Extract
----------------
Abigail Ardelle Zammit

Summer 2025 | Prose

Dominus by Tiffany Troy. (BlazeVox Books). 2023

At a time when writing as an art form is flourishing and first collections bear the self-assurance of many a talent wrought within the smithy of creative writing labs, it is not difficult for readers to find room for praise and admiration.  For the reluctant consumer who puts language before the good old themes of our current narratives, however, the casualty is often the self, a cyborg condemned to generate words out of experiential conflations, commodified to feed a voracious industry, generating more of the same fabula, often at risk of developing a slight penchant for exhibitionism, a thinly-veiled shadow-self. 

 

That the struggle against the stereotyping of self-as-plot, as fodder, is of massive proportions, is increasingly apparent with every re-reading of Dominus, Tiffany Troy’s richly allusive, first full-length collection, and one that indeed merits much time for slow assessments and cross-readings.  That she has brilliantly forged her eclectic knowledge of literature, art, pop culture, Ovidian and Homeric myth, with her situatedness as budding New Yorker and attorney for the debased and downtrodden, not merely to illustrate her coming-of-age story, with its inherent migration histories, but to engage with social justice and a civic conscience, is a gesture of incredible magnanimity and astounding maturity.  Unblinded by the American dream, always watchful of her own yearnings for an unblemished past and an idealized future, she trudges against the forces, not of evil, in its reductive, most villainous forms, but of the bureaucratic and capitalist mystifications which threaten to destroy the human spirit: ‘evil always justifies itself through mundaneness / and bureaucracy’ (‘At My Trial’).  As a reader, the compulsion to turn the page is buoyed by the speaker’s honest assessment of the risks at hand, her unique humor, and the courage to brandish language – in its many forms – in defense of the exploited masses:

 

For Ilium is condemned to burn,

and this Sisyphean struggle is the walk of a true

professional who sues the world

          into a better place with bravado. (‘Hymn to My Fair Lady Boss’)

 

Organized into four sections, with poems in the first one – When Ilium Burns – having made an appearance in a chapbook of the same name, the tale of a burning Troy – its Latin appellative, a veiled reference to the author’s surname and her hypercapitalist reality – is told from the point of view of a speaker who has many alter egos, and whose plurality is itself an act of resistance against the market value that is put on selfhood.  She is a ‘baby lawyer’, mastering the skills of litigation and legalese, as well as a YouTube cartoon character – Baby Tiger – but also Nurse, the young Catholic saint Maria Goretti, and Master – a beautifully ambivalent unifying character and the Dominus of this collection.  Master’s lively presence is always filtered by the narrative consciousness that controls him, which is why he has many faces: God, teacher, tyrant, slave-master, father-figure in all its macho incarnations – for Papa is also ‘the fat worm in my intestines’ – and the self, engaged in a tag match against itself; ‘having torn off all my hair in the flight / against myself’, she says in the title poem of the first section, inserting Chinese script in order to represent her internal conflict.
----------------
Data provided

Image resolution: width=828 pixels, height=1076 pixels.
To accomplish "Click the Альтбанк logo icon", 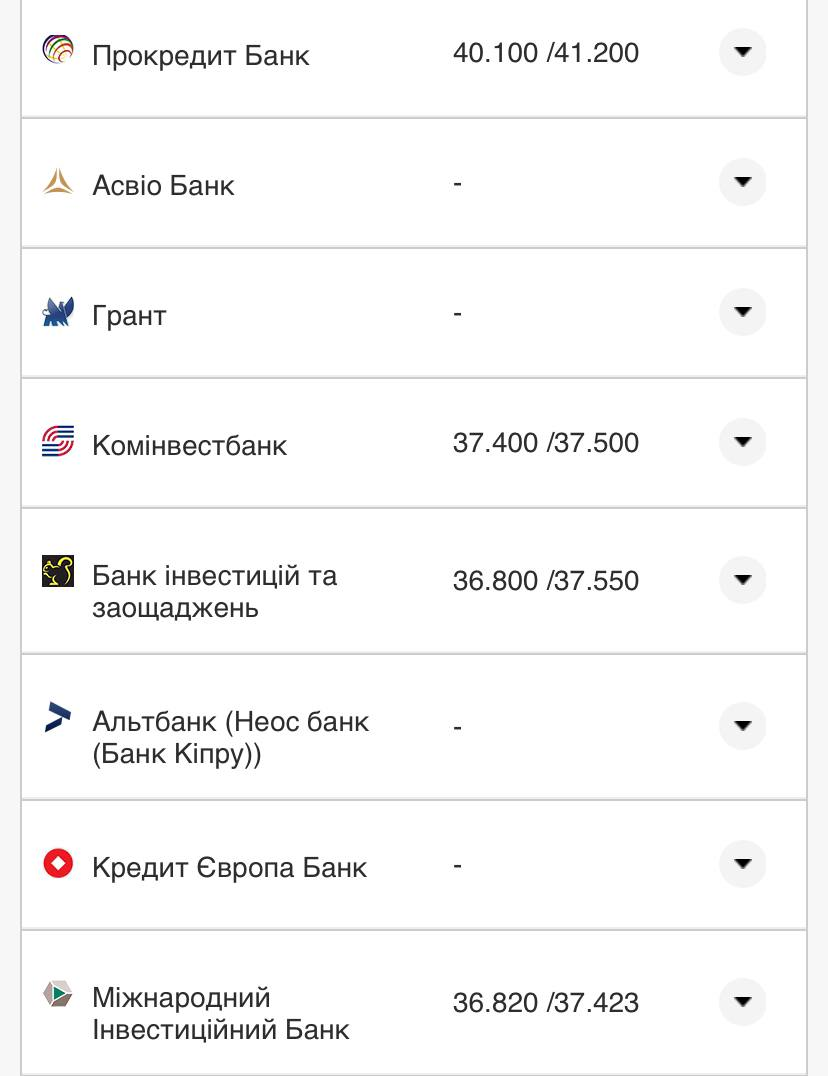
----------------
Things to do
A) In the review of Dominus, echo the passage from "At a time when" up to and including "a thinly-veiled shadow-self.".
B) Based on the review of Dominus, are these statements correct? Answer yes or no to each, and quote the words of the review that decide it. (i) Dominus is organized into four sections. (ii) Dominus is Tiffany Troy's second full-length collection. (iii) In the title poem of the first section, the speaker inserts Japanese script.

Answer set
A)
At a time when writing as an art form is flourishing and first collections bear the self-assurance of many a talent wrought within the smithy of creative writing labs, it is not difficult for readers to find room for praise and admiration.  For the reluctant consumer who puts language before the good old themes of our current narratives, however, the casualty is often the self, a cyborg condemned to generate words out of experiential conflations, commodified to feed a voracious industry, generating more of the same fabula, often at risk of developing a slight penchant for exhibitionism, a thinly-veiled shadow-self.

B)
(i) Yes: "Organized into four sections"
(ii) No: "Tiffany Troy’s richly allusive, first full-length collection"
(iii) No: "inserting Chinese script in order to represent her internal conflict"